Abstract

Primary cultures of bovine adrenal medullary cells have been used to study the effects of angiotensin II on catecholamine secretion and inositol phosphate accumulation. Angiotensin II induced a weak secretion of both adrenaline and noradrenaline, with a threshold of 10–100 pM and a shallow concentration-dependence up to 10 μM. The response was fully dependent on extracellular Ca ++, was partially inhibited by 100 nM nifedipine, was completely blocked by [Sar 1, Ala 8]-angiotensin II (IC 50 5–10 nM) and was unaffected by 0.1 mM hexamethonium. Angiotensin II also increased inositol phosphate accumulation over the range 1 pM-10 μM. Inositol trisphosphate levels increased in a biphasic manner after 15 sec and 1 min exposure to 10 nM angiotensin II, but were not significantly increased at 30 sec or 5, 15 or 30 min stimulation. Inositol bisphosphate was significantly increased after 1 min. Inositol monophosphate levels only increased after 1 min stimulation, but continued to rise during 30 min stimulation. Removal of extracellular Ca ++ or addition of EGTA reduced basal inositol phosphate accumulation but not the ability of angiotensin II to stimulate inositol phosphate accumulation relative to basal. Nifedipine (100 nM) had no effect on basal or angiotensin II-induced inositol phosphate accumulation.

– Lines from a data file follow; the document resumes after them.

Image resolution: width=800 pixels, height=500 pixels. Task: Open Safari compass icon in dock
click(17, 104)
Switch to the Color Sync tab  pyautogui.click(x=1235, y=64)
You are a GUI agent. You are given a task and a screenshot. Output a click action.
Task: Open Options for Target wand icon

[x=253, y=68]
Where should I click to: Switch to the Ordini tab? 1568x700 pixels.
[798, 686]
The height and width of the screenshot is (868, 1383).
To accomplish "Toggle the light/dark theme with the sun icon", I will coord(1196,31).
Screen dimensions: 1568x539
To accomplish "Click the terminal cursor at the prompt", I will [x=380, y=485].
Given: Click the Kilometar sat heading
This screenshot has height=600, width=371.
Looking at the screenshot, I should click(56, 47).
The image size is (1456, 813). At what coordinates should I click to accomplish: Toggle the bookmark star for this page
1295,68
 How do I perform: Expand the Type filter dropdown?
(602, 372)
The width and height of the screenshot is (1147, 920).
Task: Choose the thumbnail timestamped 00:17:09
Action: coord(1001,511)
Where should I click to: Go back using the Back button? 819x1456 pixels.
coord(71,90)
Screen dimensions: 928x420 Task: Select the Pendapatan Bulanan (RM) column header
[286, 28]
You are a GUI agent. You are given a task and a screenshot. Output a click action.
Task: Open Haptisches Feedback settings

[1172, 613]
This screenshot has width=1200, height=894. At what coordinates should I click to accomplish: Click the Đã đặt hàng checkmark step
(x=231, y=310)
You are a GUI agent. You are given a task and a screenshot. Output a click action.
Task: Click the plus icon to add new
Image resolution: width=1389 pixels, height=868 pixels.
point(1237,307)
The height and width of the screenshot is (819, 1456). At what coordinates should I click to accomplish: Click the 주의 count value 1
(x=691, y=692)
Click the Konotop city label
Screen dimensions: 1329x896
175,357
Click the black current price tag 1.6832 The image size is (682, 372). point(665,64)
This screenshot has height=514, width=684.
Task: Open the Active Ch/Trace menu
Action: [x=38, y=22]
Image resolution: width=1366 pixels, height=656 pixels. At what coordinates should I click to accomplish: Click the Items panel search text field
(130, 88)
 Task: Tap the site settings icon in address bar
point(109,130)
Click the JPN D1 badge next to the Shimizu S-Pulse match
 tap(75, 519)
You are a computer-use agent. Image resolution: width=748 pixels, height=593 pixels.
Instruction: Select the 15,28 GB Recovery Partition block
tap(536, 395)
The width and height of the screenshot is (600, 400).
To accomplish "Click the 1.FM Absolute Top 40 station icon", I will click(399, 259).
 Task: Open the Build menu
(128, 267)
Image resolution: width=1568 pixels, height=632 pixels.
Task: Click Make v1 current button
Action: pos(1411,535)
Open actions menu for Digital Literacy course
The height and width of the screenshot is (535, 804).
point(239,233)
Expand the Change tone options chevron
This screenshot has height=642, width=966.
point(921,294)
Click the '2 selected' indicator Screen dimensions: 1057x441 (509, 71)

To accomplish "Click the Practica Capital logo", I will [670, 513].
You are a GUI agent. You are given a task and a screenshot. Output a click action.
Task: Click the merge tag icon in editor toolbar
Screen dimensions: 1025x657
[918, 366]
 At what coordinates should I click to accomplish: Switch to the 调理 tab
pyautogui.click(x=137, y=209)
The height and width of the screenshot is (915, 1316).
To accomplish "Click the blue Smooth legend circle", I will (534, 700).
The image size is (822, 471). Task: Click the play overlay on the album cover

The inositol phosphate response to angiotensin II was abolished by 1 μM [Sar 1, Ala 8]-angiotensin II. The results suggest that secretion of adrenal medullary catecholamines can be evoked by angiotensin II, at concentrations that are compatible with a role for circulating angiotensin II or for angiotensin II generated locally within the adrenal medulla. They do not support the suggestion that the secretory actions of angiotensin II on chromaffin cells are mediated by mobilization of intracellular Ca ++ stores.